EXERCISE TASKS ▸
[1] Answer these questions about the text on Australia's path to net zero emissions:
(a) Which two organizations were appointed to lead Australia's participation in the 2050 Deep Decarbonisation Pathways Project?
(b) What are the four pillars the text lists?
(c) Which sector does the text say the landmark report makes no mention of?
[2] Pick up the text on Australia's path to net zero emissions and write what comes next after its final sentence.
start TEXT SHOWN
ClimateWorks Australia and the Australian National University (ANU) were recently appointed to lead Australia’s participation in the global 2050 Deep Decarbonisation Pathways Project and figure out how Australia can prosper in a low carbon world.

They find that Australia can achieve ‘Net Zero’ emissions by 2050 and live within its recommended carbon budget, using technologies that exist today by relying on four pillars: ambitious energy efficiency; low carbon electricity; electrification/fuel switching; and reducing non-energy emissions in industry and agriculture. Climate works believes that our emissions could be reduced from current levels down to about 160MtCO2-e/yr. – meaning we need to build a new abatement industry capable of creating 160,000,000 ACCUs every year.

The landmark report makes no mention of the role that waste could play on each of these 4 pillars, but we do have a role in assisting other sectors of the economy reach their ‘Net Zero’ position.
end TEXT SHOWN
start DATASET ROWS
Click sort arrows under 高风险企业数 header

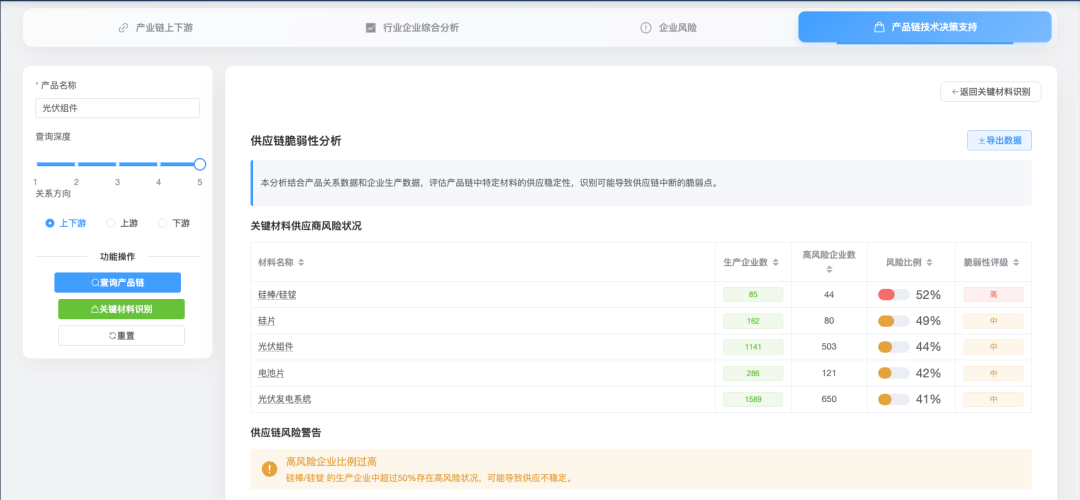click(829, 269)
end DATASET ROWS
start DATASET ROWS
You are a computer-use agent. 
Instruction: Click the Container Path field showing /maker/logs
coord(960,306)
end DATASET ROWS
ANSWERS TO THE PROBLEMS ▸
[1]
(a) ClimateWorks Australia and the Australian National University (ANU).
(b) Ambitious energy efficiency; low carbon electricity; electrification/fuel switching; and reducing non-energy emissions in industry and agriculture.
(c) Waste.

[2]
The waste and resource recovery industry can provide additional, above and beyond abatement. We can provide zero-carbon electricity, zero-carbon heat, renewable fuel, energy from waste, vehicle emissions fleet management, carbon capture and sequestration to soil, help trigger behaviour change – using proven and reliable technology.

According to analysis undertaken recently by MRA, our sector could provide 35-41 MtCO-e of abatement each year at a low cost of about $10/ACCU thanks to the support form waste levies and grants. This abatement potential will grow rapidly as waste generation grows by about 7% each year.

The industry’s 40MtCO2-e/yr abatement potential represents more than 7.5% of Australia’s current total emissions – and could amount to as much as a third of the ongoing 160MtCO2-e/yr. abatement we will need to produce post 2050. We are the key to achieving ‘Net Zero’ once all other industries have reduced their emissions as far as feasible.

Next steps

As an industry, we need to come together to clarify our role, our vision and claim back our once leading position in the production of ACCUs. The next steps our sector needs to take next are:

  1. Agree on a vision for the sector towards ‘Net Zero’ – and its role in assisting other sectors to reach that goal.
  2. Promote it to regulators, and other sectors of the industry.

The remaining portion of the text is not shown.